[Start of Passage provided]

Is there a way to access members of a struct - c++

I want to be able to find the size of the individual members in a struct. For example
struct A {
int a0;
char a1;
}
Now sizeof(A) is 8, but let's assume I am writing a function that will print the alignment of A as shown below where "aa" represents the padding.
data A:
0x00: 00 00 00 00
0x04: 00 aa aa aa
*-------------------------
size: 8 padding: 3
In order for me to calculate padding, I need to know the size of each individual members of a struct. So my question is how can I access to individual members of a given struct.
Also, let me know if there is another way to find the number of padding.

A simple approach would be to use sizeof operator (exploiting the fact that it does not evaluate its operand, only determines the size of the type that would result if it was evaluated) and the offsetof() macro (from <cstddef>).
For example;
#include <iostream>
#include <cstddef>
struct A
{
int a0;
char a1;
};
int main()

[End of Passage provided]

- **Given problem 1**
Could you copy the listing from its start through the line containing "Looking at the", both ends included, leaving out the pictures?

[Start of Supplied records]

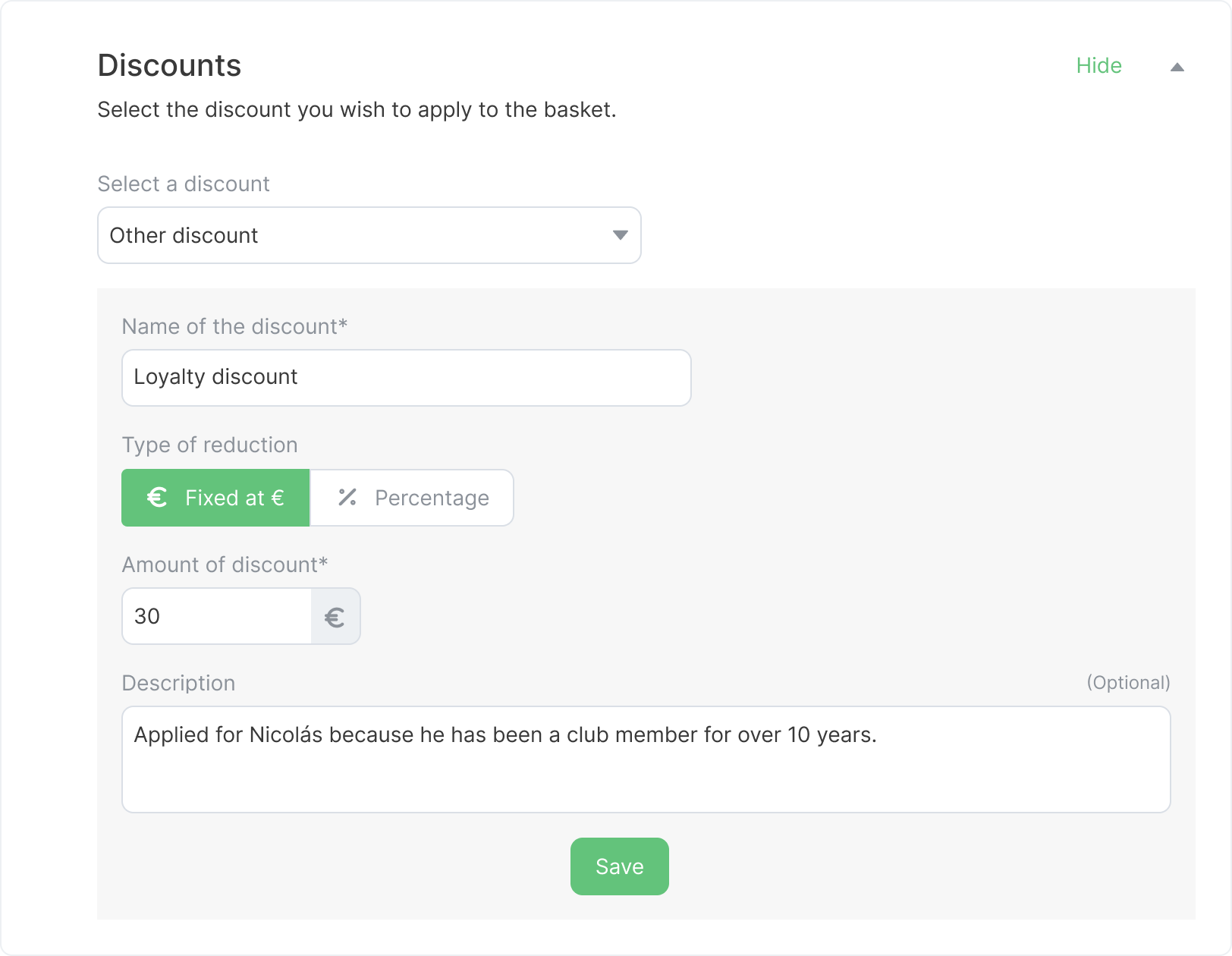Click the 'Select a discount' label
This screenshot has height=956, width=1232.
184,184
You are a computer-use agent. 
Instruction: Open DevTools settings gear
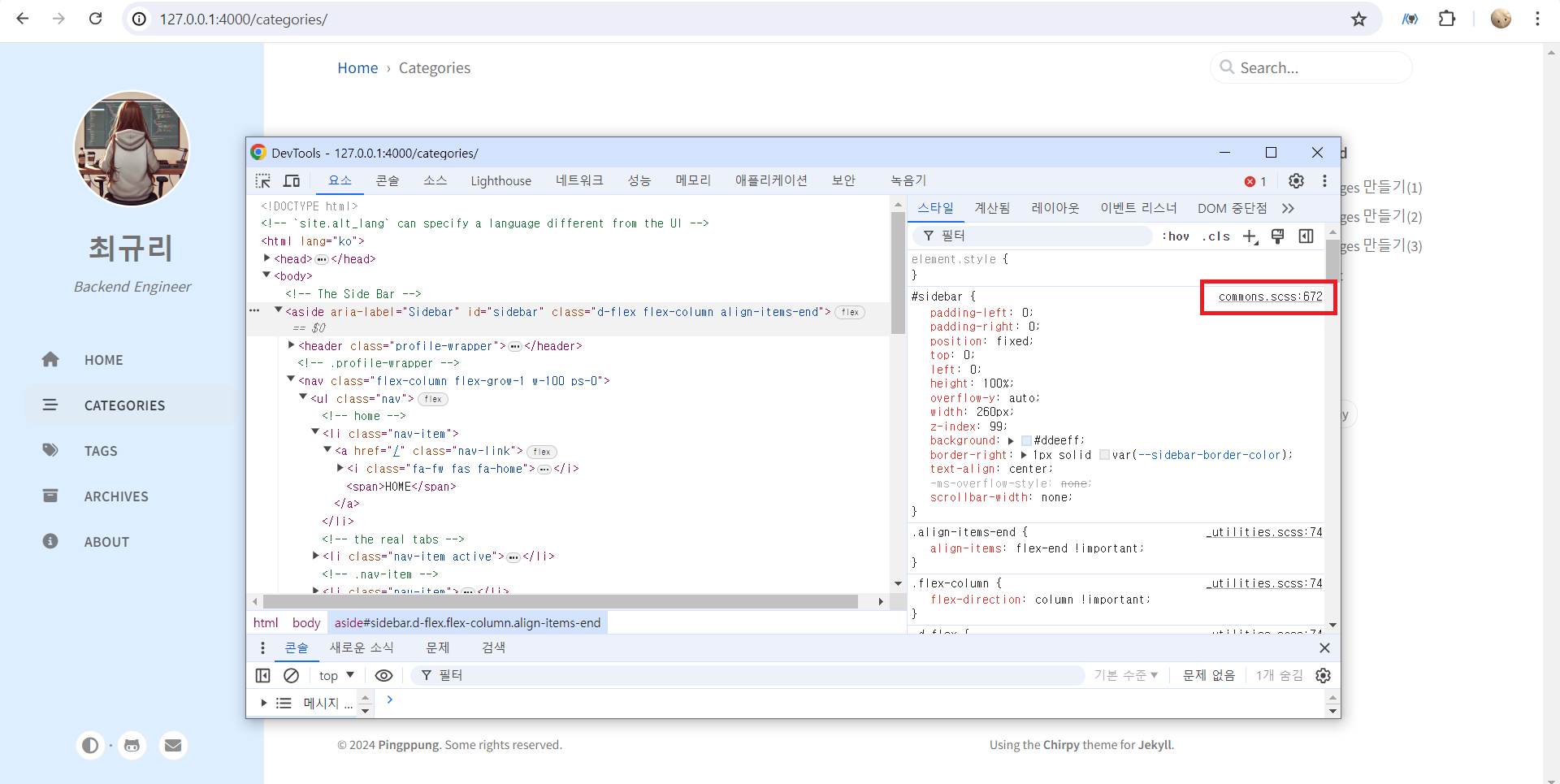pyautogui.click(x=1296, y=181)
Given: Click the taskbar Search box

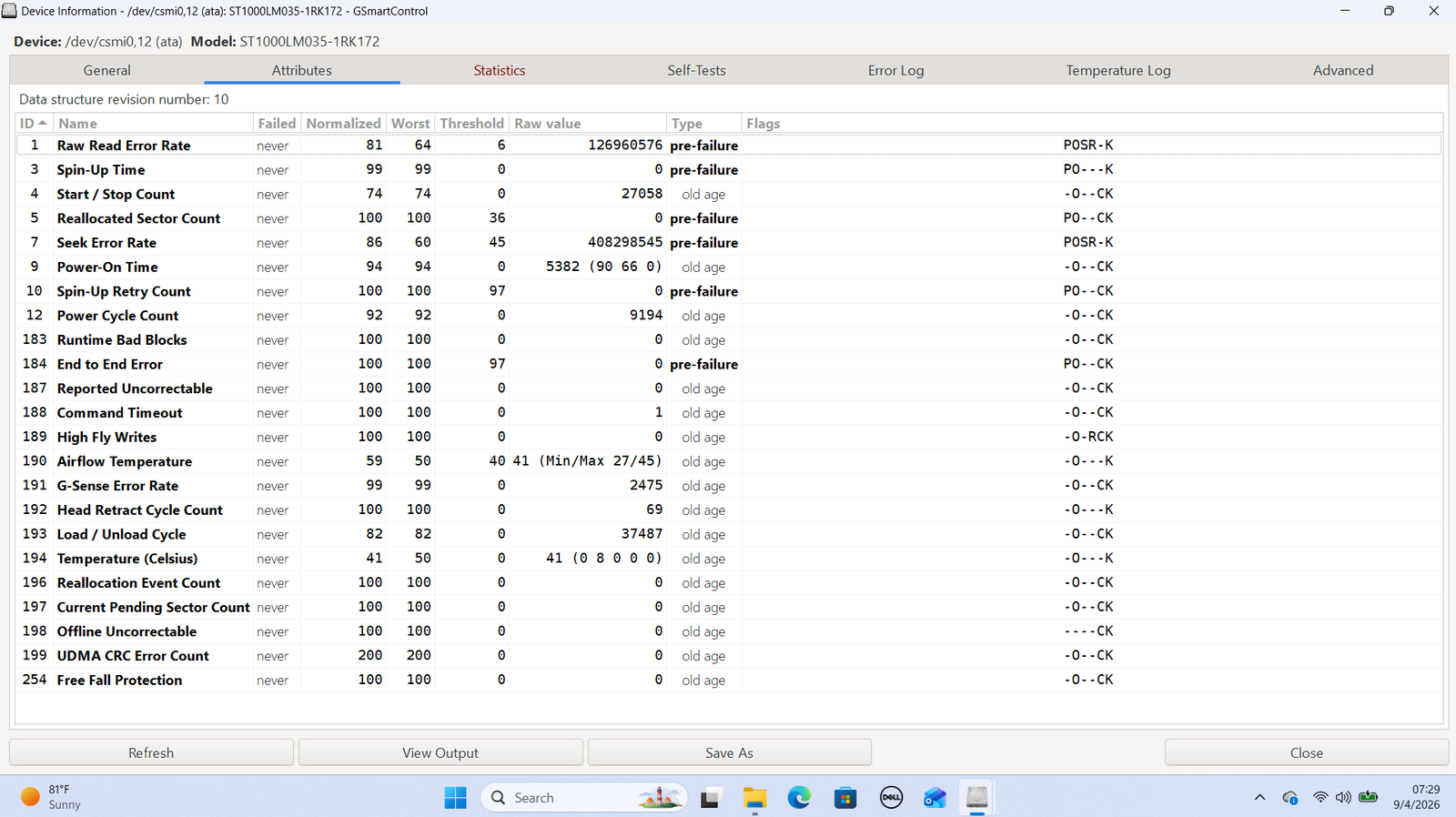Looking at the screenshot, I should click(583, 798).
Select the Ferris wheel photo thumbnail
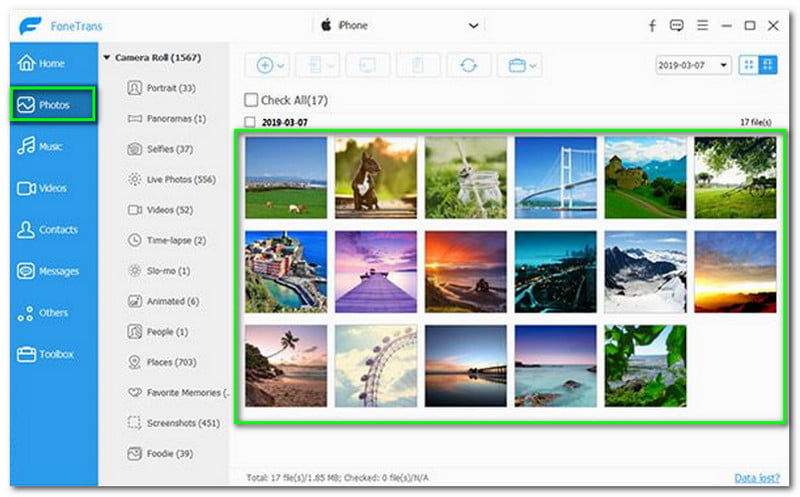This screenshot has height=497, width=800. click(x=375, y=365)
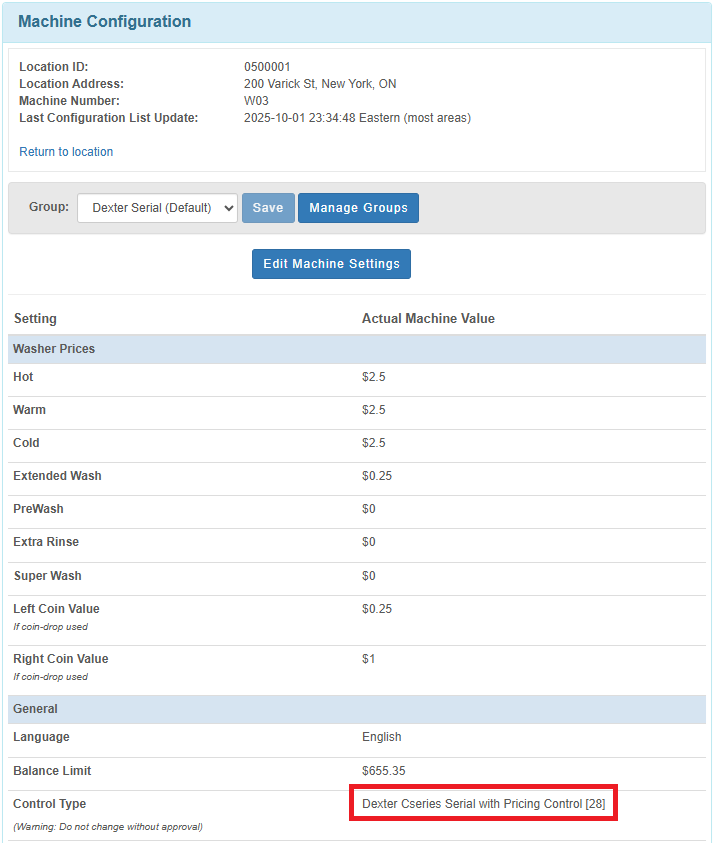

[End of Supplied records]

- **Given problem 2**
Answer these about the struct padding thread:
(a) What value does it give for sizeof(A)?
(b) In the printed layout, what does "aa" represent?
(c) Which header does the offsetof() macro come from?

- **Task output 1**
Click the 'Select a discount' label
This screenshot has height=956, width=1232.
184,184
You are a computer-use agent. 
Instruction: Open DevTools settings gear
pyautogui.click(x=1296, y=181)
Given: Click the taskbar Search box

Looking at the screenshot, I should click(583, 798).

- **Task output 2**
(a) 8
(b) The padding
(c) <cstddef>